Risquons nous, pour commencer, à un comparatif juridique.
Nos amis les juristes connaissent la hiérarchie des lois. C’est une notion qui veut tout simplement dire qu’il existe différentes formes de normes, édictées par différents acteurs, avec une certaine autonomie pour peu que chacune respecte celle qui lui est immédiatement supérieure.
Et bien c’est un peu pareil dans l’entreprise qui a :
- sa constitution : tout ce a quoi elle ne peut déroger et touche au respect de la légalité, à la sécurité (juridique, humaine, matérielle)
- ses lois et leurs décrets : tout ce qui prescrit la manière dont les choses doivent se passer (loi) et en énumère précisément les modalités d’application (décrêts d’application). On retrouve bien là la rigidité des processus.
- ses réglementations locales : au sein d’un service, d’une équipe, le manager peut organiser le fonctionnement de son équipe à sa guise pour peu qu’il n’enfreigne pas les points du dessus.
- La liberté individuelle : chaque collaborateur est autonome dans la limite de ce qui est au dessus.
Ajoutons qu’on peut même pousser le bouchon plus loin :
- la coutume : tout ce qu’on fait d’une certaine manière par la force de l’habitude sans pour autant que ça soit imposé. Cela vient pour partie de la culture d’entreprise, pour partie de la transmission des savoirs et du mimétisme.

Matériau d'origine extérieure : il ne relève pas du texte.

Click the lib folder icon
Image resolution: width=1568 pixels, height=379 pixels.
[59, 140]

- la jurisprudence : la manière dont on interprête les normes de l’entreprise lorsqu’elles sont nébuleuses et qui fonctionne jusqu’au jour où un nouveau processus ou une nouvelle règle de fonctionnement est édité qui la rend inutile ou la contredit.

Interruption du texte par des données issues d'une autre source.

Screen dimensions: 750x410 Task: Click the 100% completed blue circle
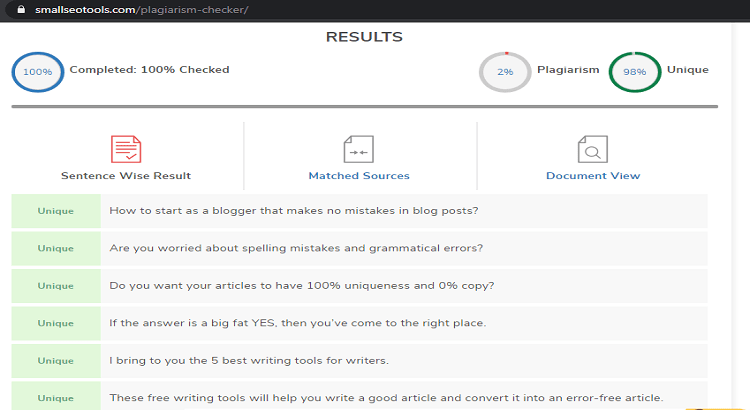pyautogui.click(x=38, y=72)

Dans l’entreprise comme dans la légalité, chacun de ces éléments est édicté et appliqué par des autorités spécifiques et est d’application plus ou moins large, n’est pas sanctionné de la même manière.
Là où l’Etat, qui peut nous sembler un peu poussiéreux par moment, a un coup d’avance c’est qu’il a compris qu’on ne réglait pas tout par la constitution et la loi. Vous me direz que cela dépend du pouvoir en place…effectivement, de la même manière que l’arrivée de pratiques nouvelles dans l’entreprise dépend aussi beaucoup parfois de l’idée que ses dirigeants ont de la manière de régler la vie en société.

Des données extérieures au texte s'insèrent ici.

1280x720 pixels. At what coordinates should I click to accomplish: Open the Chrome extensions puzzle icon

L’entreprise, elle, a longtemps cru que le deux premiers niveaux suffisaient et, plutôt que de laisser le principe de subsidiarité fonctionner, a essayé de tout faire rentrer dans des systèmes lourds et rigides, d’où les dérives rencontrées sur certains projets dits structurants et les limites en termes d’agilité rencontrées aujourd’hui.